Should adults older than 65 be screened for cognitive impairment if they are asymptomatic? Not necessarily, according to a US Preventive Services Task Force (USPSTF) recommendation statement, which suggested that the current evidence is insufficient to recommend whether cognitive impairment screening should be used to assess community-dwelling, asymptomatic older adults.
"The evidence is lacking, and the balance of benefits and harms of screening for cognitive impairment cannot be determined," wrote Douglas K. Owens, MD, MS, chair of the USPSTF, and colleagues.
The recommendation, published on February 25, 2020 in JAMA, serves as an update to the 2014 recommendation by the USPSTF. The task force had requested a review of the literature on cognitive impairment screening, including mild to moderate dementia and mild cognitive impairment among asymptomatic, community-dwelling adults older than 65. The new statement is consistent with the 2014 USPSTF recommendation.
"Early detection of cognitive impairment can allow for identification and treatment of reversible causes, may help clinicians anticipate problems patients may have in understanding and adhering to medical treatment plans, and may also be useful by providing a basis for advance planning on the part of patients and families," the USPSTF panel wrote.
Clinicians should be aware of early symptoms or signs of cognitive impairment, like problems with language or memory, and evaluate patients accordingly, they added.
The panel based its recommendation on a review of published research through January 2019. The review included evidence on the harms and benefits of interventions and treatment for older adults with cognitive impairment and their caregivers and the accuracy of screenings in identifying cognitive impairment.
Only one randomized clinical trial assessed the utility of screening for cognitive impairment in a primary care setting among community-dwelling older adults, noted Ronald C. Petersen, PhD, MD, FAAN, of Mayo Clinic in Rochester, Minnesota and Kristine Yaffe, MD, of University of California, San Francisco in an accompanying editorial. While the trial did not show any harm or benefit from screening for cognitive impairment, it failed to resolve several of the questions it was intended to address, they wrote.
Only 34 percent of the 134 trial participants who screened positive for dementia were subsequently evaluated. These data likely had limited statistical power to determine differences in outcomes and may be indicative of other underlying differences in pursuing an assessment, like the degree of impairment, Drs.
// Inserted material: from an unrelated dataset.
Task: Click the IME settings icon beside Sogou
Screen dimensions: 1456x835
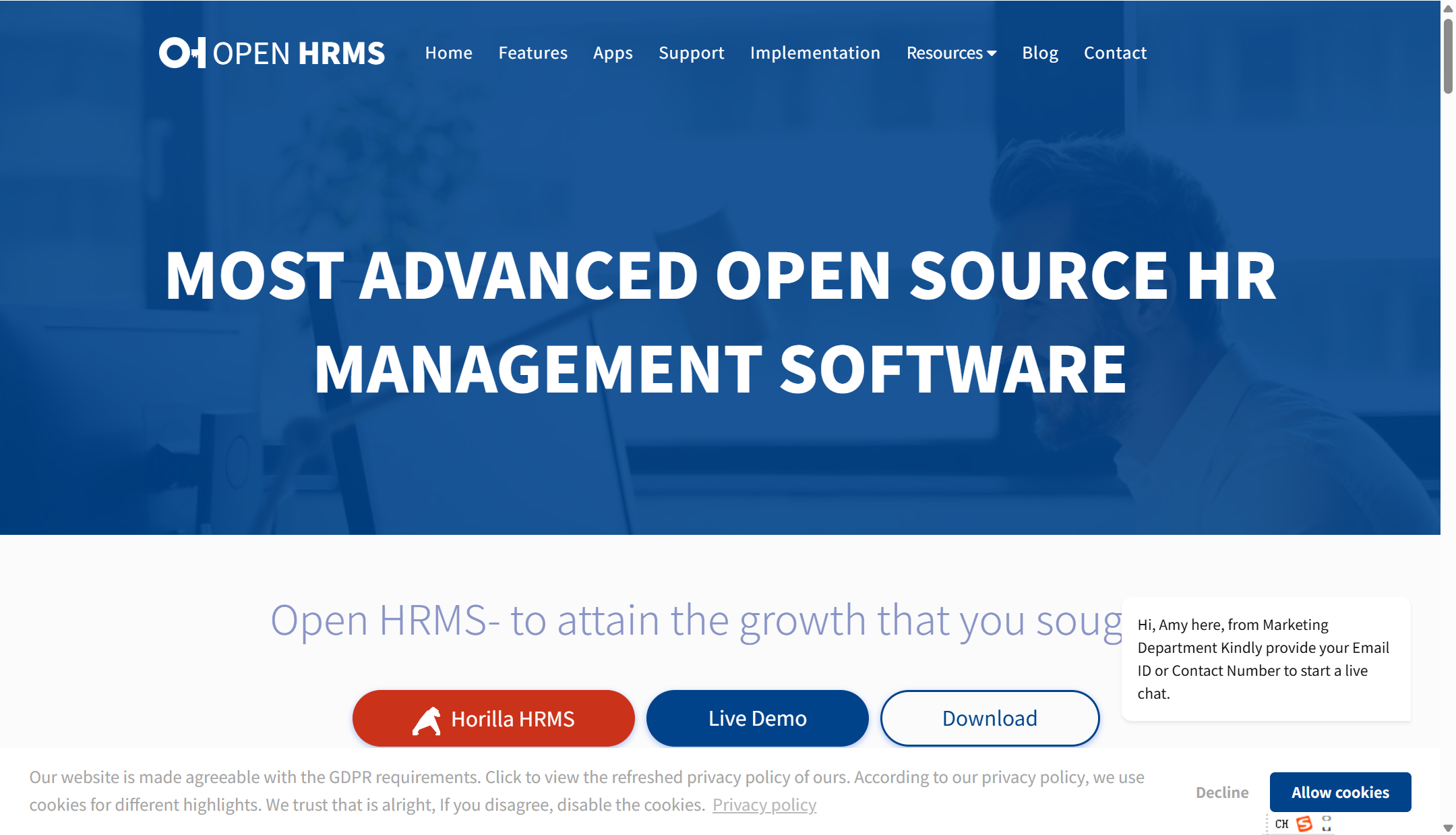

Peterson and Yaffe pointed out.
Inasmuch as the participants were followed for up to one year, it may be difficult to explain any effect on decision-making, caregiver, societal, or patient-family outcomes in relatively few participants over a short period, they added.
Although the studies reviewed do not collectively offer strong support for screening for treatment or cognitive impairment of cognitive deficits, the lack of evidence in the existing literature does not mean that screening is not beneficial at all, the editorialists noted.
"It would be a mistake if clinicians did not consider the value of screening for cognitive impairment on a case-by-case basis. With the development of disease-modifying therapies for some of the underlying neurodegenerative diseases that contribute to cognitive impairment, the importance of screening will become increasingly apparent," wrote Drs. Petersen and Yaffe.
In another editorial published in JAMA Internal Medicine, Carol Brayne, MD, of the University of Cambridge in the United Kingdom wrote that clinicians and patients often assume that cognitive impairment screening is beneficial, which is concerning given the lack of evidence.
Dr. Brayne pointed out that a policy in the United Kingdom required older adults with unplanned hospital admissions to be screened for dementia, but it has since been withdrawn due to lack of clarity regarding benefit.
The USPSTF also emphasized the dearth of evidence about the harm of diagnosing dementia, apart from the known common adverse effects of prescription drugs, Dr. Brayne said. "The discussion of the potential harms of diagnosing dementia should also include uncertainty about the meaning of a diagnosis and the inability to accurately advise patients about prognosis," Dr. Brayne wrote.
"Risk reduction for cognitive impairment includes stopping smoking and moderating alcohol intake; promoting healthful diet and physical activity; and preventing and managing hypertension, cardiovascular disorders, diabetes, and depression," Dr. Brayne continued. "Clinicians can recommend these approaches to reduce risk to all older adults without the need for any cognitive screening."
The American Academy of Neurology suggests using validated, brief cognitive assessment instruments to evaluate for cognitive impairment and has established guidance for detecting cognitive impairment during yearly wellness visits.
The Agency of Healthcare Research and Quality provided funding for the review. Dr. Owens reported no relevant disclosures. Dr. Yaffe disclosed relationships with US Department of Veterans Affairs, Doris Duke Charitable Funds, Alector, National Institute on Aging, Eli Lilly, the Global Council of Brain Health, Beeson Scholars Program, US Department of Defense, and the Alzheimer Disease Drug Discovery Fund. Dr. Petersen disclosed relationships with Mayo Clinic Foundation for Medical Education and Research, National Institute on Aging, GHR Foundation, GE Healthcare, Eisai, Genentech, Biogen, Roche, and Merck.